AVAILABLE DATA Start Marker

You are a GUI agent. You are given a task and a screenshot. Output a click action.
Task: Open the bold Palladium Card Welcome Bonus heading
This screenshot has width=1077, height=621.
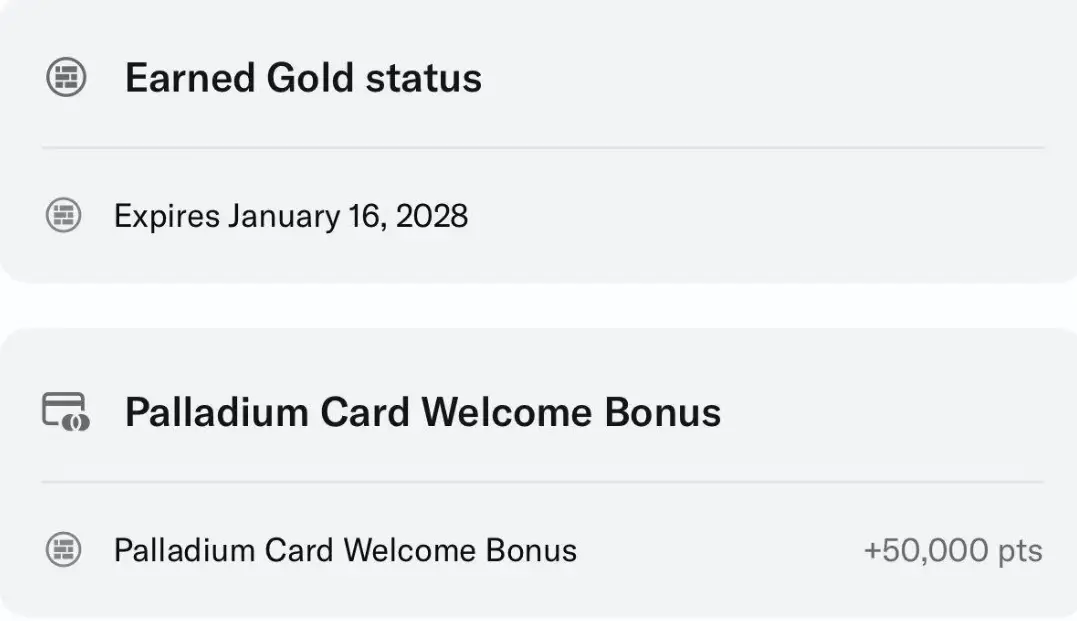coord(422,412)
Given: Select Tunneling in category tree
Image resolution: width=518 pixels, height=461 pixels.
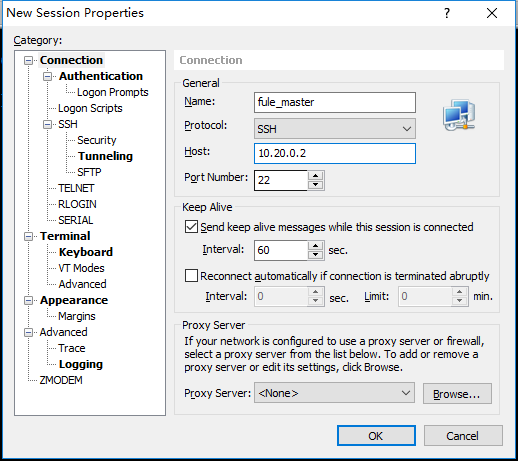Looking at the screenshot, I should (x=105, y=156).

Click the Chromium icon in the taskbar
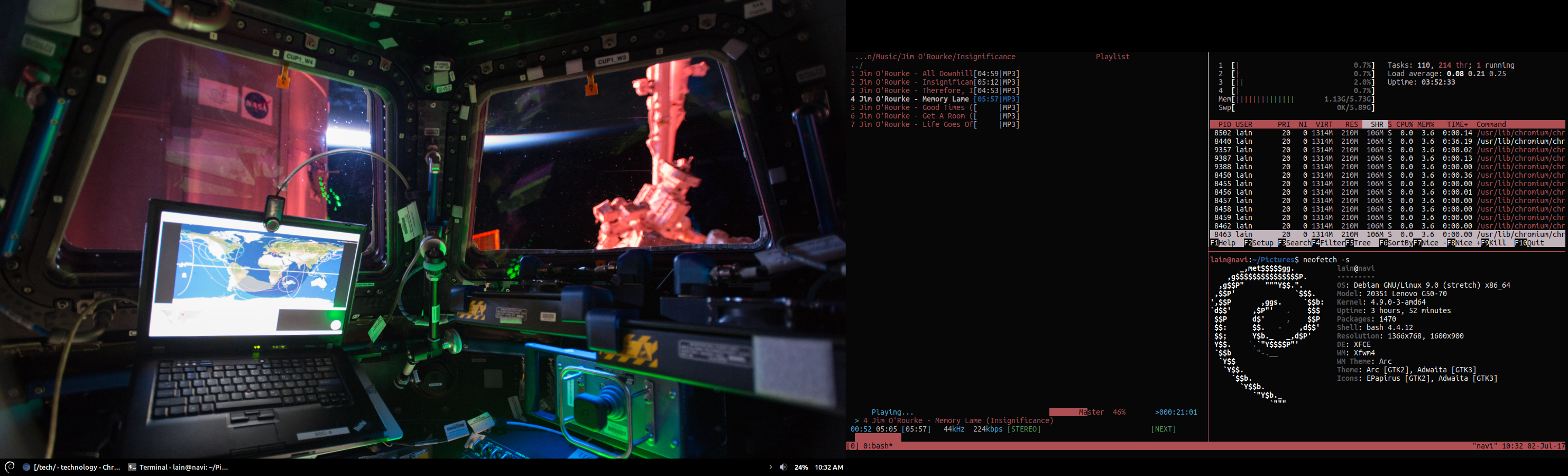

AVAILABLE DATA End Marker

• **EXERCISE OBJECTIVE**: Your answer should hold only the lines from the line with "Task: Open the" through the closing line of the records, restated exactly and free of pictures.

• **EXERCISE RESULT**:
Task: Open the bold Palladium Card Welcome Bonus heading
This screenshot has width=1077, height=621.
coord(422,412)
Given: Select Tunneling in category tree
Image resolution: width=518 pixels, height=461 pixels.
Looking at the screenshot, I should (x=105, y=156).

Click the Chromium icon in the taskbar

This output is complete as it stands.